──────── SELECTED TEXT ────────

This is going to be a long read. And even then, it does not cover the half of what I really wanted to say, but couldn’t find words for. It’s a stream of consciousness post – I’ll probably get back to this later to edit it for readability but I wanted to write it while I still *felt* it. You want to grab a cup of tea and settle in? Go ahead .. I’ll wait.

Some background

I’ve been in tech for 20+ years and done my fair share of public speaking at various industry, academic, developer & internal conferences and events.

But I’ve always focused on doing technology talks and scrupulously avoided speaking about the people powering it  – about the challenges, solutions & opportunities faced by tech workers, and about the very human toll exerted by the inhuman pace of a rapidly-evolving ecosystem.

Until ElaConf.

On October 28, 2017 – I gave my first talk at ElaConf 2017 in Philadelphia. You can see the agenda here and learn about my talk focus here. And yes, it was something I had dreamed of doing for quite a while. And the reality far exceeded my expectations in every way.

But I’ll get to all that in a minute. As they say, before I can talk about that, I first need to talk about this.

Why #ElaConf Matters

This is ElaConf. On the site, the organizers set out their goals clearly :

A safe, inclusive tech leadership conference and community for adult (18+) women (cis and trans), trans men, and genderqueer people to connect with and empower one another.

But that does not do it justice. This is actually how I felt about ElaConf when I left just 36 hours after I first arrived in Philadelphia.

ElaConf is a community that makes you feel valued, welcomed and visible. And that trifecta is the ultimate expression of “belonging” – of feeling like you fit in just minutes after you walk into a room full of strangers.> It is the microcosm of what our diverse tech community should be. You come in with baggage but leave feeling that load was lightened – not because it went away, but because there were now many invisible hands lifting it with you.

──────── DATA SUPPLIED ────────

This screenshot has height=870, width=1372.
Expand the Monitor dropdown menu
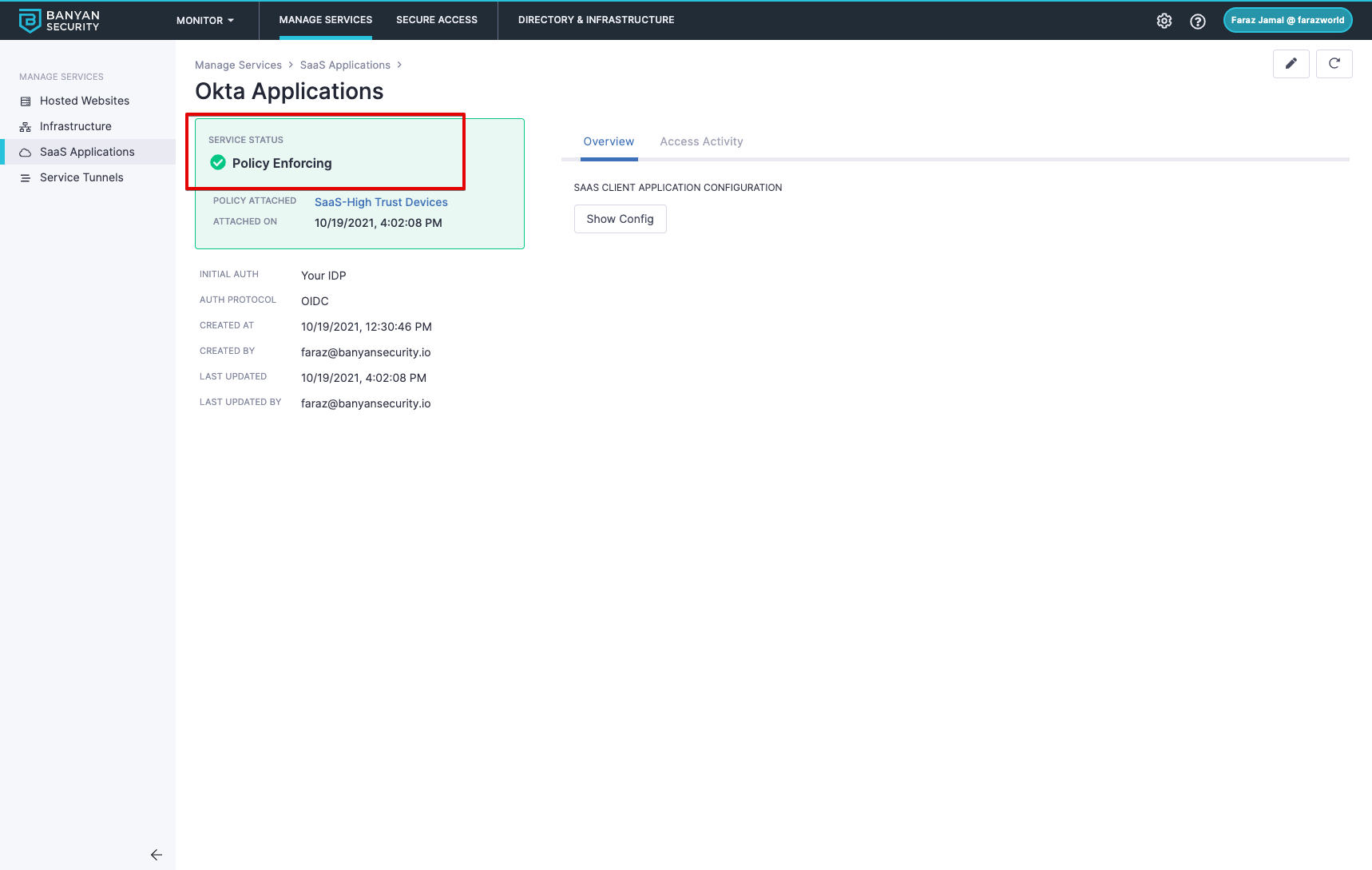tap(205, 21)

────────
──────── DATA SUPPLIED ────────

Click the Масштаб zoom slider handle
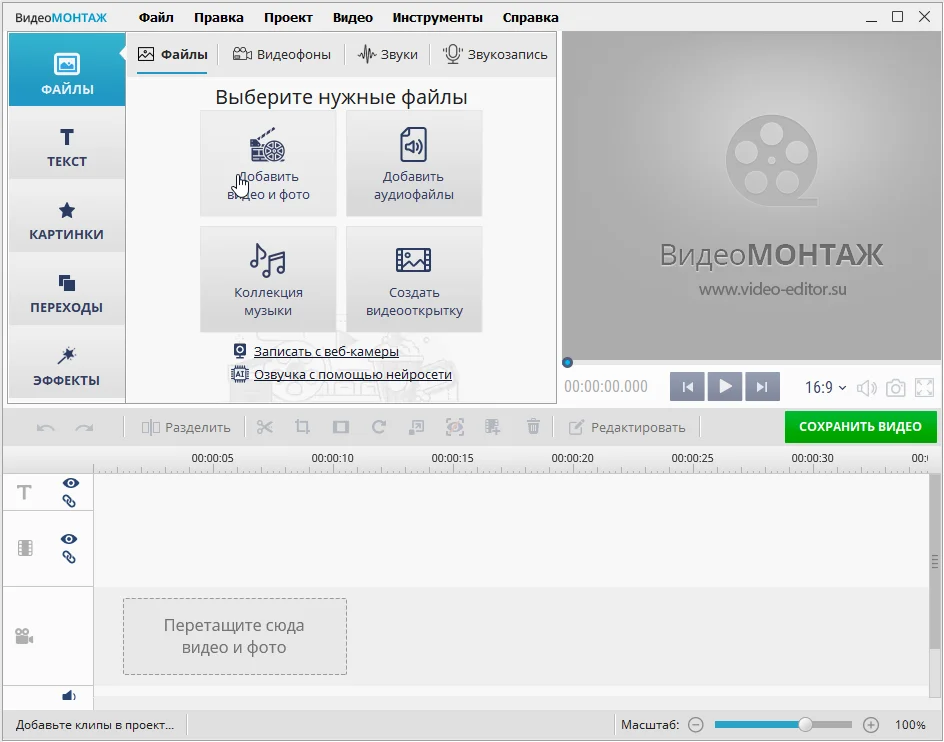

────────

### GOALS
1. Answer these questions using the post about ElaConf:
(a) How many years has the writer been in tech?
(b) On what date did the writer give a first talk at ElaConf 2017, and in which city?
(c) How soon after first arriving in Philadelphia did the writer leave?
2. Return the part of the post about ElaConf that starts with "A safe, inclusive" and goes on through "lifting it with you.".

### TASK-BY-TASK RESULTS
1.
(a) 20+ years.
(b) October 28, 2017, in Philadelphia.
(c) 36 hours after first arriving.

2.
A safe, inclusive tech leadership conference and community for adult (18+) women (cis and trans), trans men, and genderqueer people to connect with and empower one another.

But that does not do it justice. This is actually how I felt about ElaConf when I left just 36 hours after I first arrived in Philadelphia.

ElaConf is a community that makes you feel valued, welcomed and visible. And that trifecta is the ultimate expression of “belonging” – of feeling like you fit in just minutes after you walk into a room full of strangers.> It is the microcosm of what our diverse tech community should be. You come in with baggage but leave feeling that load was lightened – not because it went away, but because there were now many invisible hands lifting it with you.